I'm about half-way through and can easily say that this is an extremely well-written and engaging biography of arguably the most famous American preacher in the nineteenth century. Henry Ward Beecher was the brother of Harriet Beecher Stowe and the son of Lyman Beecher, the New England minister who went on to serve as the founding president of Lane Theological Seminary in Cincinnati, Ohio. Applegate presents H. W. Beecher as a shy boy who overcomes his insecurities to become a masterful rhetorician and extroverted preacher. Over time Beecher rejects the message that he was accustomed to hearing as a child of God's judgment, instead promoting the love of God towards humanity. Toward the end of his life, Beecher gained national headlines when he was accused of having an adulterous relationship with one of his parishioners.

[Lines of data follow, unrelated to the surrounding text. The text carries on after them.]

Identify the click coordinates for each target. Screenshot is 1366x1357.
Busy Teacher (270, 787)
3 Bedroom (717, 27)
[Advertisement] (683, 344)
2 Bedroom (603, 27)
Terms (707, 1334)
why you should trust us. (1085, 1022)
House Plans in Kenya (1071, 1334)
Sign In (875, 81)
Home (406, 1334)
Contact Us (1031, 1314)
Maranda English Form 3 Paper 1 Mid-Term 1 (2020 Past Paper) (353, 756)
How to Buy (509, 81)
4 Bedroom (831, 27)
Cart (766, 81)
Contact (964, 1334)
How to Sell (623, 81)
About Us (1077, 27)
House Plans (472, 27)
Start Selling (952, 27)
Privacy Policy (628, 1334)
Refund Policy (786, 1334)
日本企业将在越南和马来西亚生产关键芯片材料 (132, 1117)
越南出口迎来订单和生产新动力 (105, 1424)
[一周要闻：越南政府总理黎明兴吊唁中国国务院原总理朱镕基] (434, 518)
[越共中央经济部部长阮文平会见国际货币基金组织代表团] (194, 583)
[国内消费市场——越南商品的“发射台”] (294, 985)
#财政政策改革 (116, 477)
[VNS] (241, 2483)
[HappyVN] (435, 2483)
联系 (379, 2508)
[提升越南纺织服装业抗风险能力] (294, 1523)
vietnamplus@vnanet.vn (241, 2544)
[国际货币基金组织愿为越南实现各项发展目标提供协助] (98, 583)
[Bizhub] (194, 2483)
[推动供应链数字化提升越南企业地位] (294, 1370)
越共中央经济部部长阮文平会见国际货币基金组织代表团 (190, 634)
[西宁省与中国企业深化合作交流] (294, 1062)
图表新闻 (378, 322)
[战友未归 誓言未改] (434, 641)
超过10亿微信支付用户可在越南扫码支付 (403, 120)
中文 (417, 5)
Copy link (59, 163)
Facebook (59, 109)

Applegate is a superb writer, and the book is very well researched (Applegate earned a PhD in American Studies at Yale University). There is one issue, however, that I did not think received adequate treatment. She presents Lyman Beecher as a "Puritan" who preached "fire and brimstone" messages on God's wrath and judgment. Yet after these opening chapters on the elder Beecher's role as the town dictator of Litchfield, Connecticut, she sneaks in that he was scrutinized by conservative Calvinists for holding liberal theological views. After he moved to Cincinnati, Lyman was put on trial for his perceived heterodoxy (he was acquitted). In reading this type of background information, one wonders if Applegate had digested the nuances between the various types of Calvinism taught and practiced in the late eighteenth and early nineteenth century. In fairness, some of the debates between the Old and New School Presbyterians and New England and New Haven ministers are difficult to digest. Nonetheless, it would have been nice to have placed Lyman Beecher within the proper theological context.
Putting aside these comments, I can't praise this book enough. I would recommend it to anyone wanting to read an intelligent biography about a key American figure.